Does anyone really believe that when the final budget deals are signed, California is going to eliminate all welfare payments? What about red-penciling Cal Grant college scholarships? Or eliminating health insurance for low-income children?
Well, to listen to Gov. Arnold Schwarzenegger’s plans to close the state’s yawning $24 billion budget gap, he’s looking for the Legislature to make all those trims and more and get it done by the end of the month, please.
But does the governor really expect these particular cuts to be made, or is he trying to raise to raise a clamor from outraged Californians to show legislators just how grim the state’s budget situation really is?
People who study this type of stuff call it the Washington Monument ploy: a bureaucratic maneuver that suggests the most drastic and dramatic cuts possible – like closing the Washington Monument – and warns politicians that this is what’s going to happen unless they come up with an alternative.

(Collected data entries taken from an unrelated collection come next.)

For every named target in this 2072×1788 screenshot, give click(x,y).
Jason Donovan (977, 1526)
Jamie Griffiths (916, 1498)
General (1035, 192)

In April, for example, Contra Costa District Attorney Robert Kochly sent local police chiefs a note saying that because of budget cuts, his office would no longer prosecute a laundry list of minor crimes, including shoplifting, vandalism, low-end drug cases and all but the most dangerous traffic offenses.
The prospect of hanging the equivalent of a “Graffiti Artists and Drug Users Welcome” sign over the county brought instant howls from both cops and voters. Within days, county supervisors called an emergency meeting and promised Kochly that they would work to find him some money.
The district attorney then announced that he’d managed to come up with the cash needed to keep prosecuting those crimes until the fall, which curiously enough is when the supervisors said they’d have a fix for his department’s money problems.
Now there was no argument that Kochly’s department was facing a financial crunch. But until he put those problems in stark terms that everyone – including, most importantly, voters – could understand, the bureaucratic train was moving slowly.
So when Schwarzenegger announced his proposed cuts, he put out an absolute worst case scenario, chock-full not only of reductions that the Republicans and Democrats in the Legislature don’t like, but also of fixes they flat out, no way, no how, are going to let happen.
Maybe Republicans don’t have any problem with eliminating the CalWorks welfare program or cutting the pay of state workers. But how do they feel about boosting state income tax withholding by 10 percent or letting thousands of low-risk offenders out of prison to save money?
Democrats might be willing to “borrow” nearly $2 billion from cities and counties or reduce Medi-Cal payments to participating hospitals. But what about huge cuts in payments to state schools or eliminating in-home assistance to many of the state’s poorest elderly and disabled residents?
And what’s going to happen when legislators started getting flooded with e-mails from constituents who are beginning to realize that the cutbacks could cost their kids a spot at a state college or that when they call the Poison Center after the baby swallows some aspirin all they’re going to get in a “number not in service” message?
Schwarzenegger has the easier part of the budget dance right now, since all he has to do is show the Legislature a way – one way – to make the books balance. And if the other politicians don’t like it, well, let’s see your plan. And find the votes for it.
It’s a little like the farmer who, when asked how to get a mule to work, cracked the critter over the head with a stick.
“First,” he said, “you have to get his attention.”
With his devastating list of suggested budget cuts, the governor now has everyone’s attention.
John Wildermuth is a long-time writer on California politics.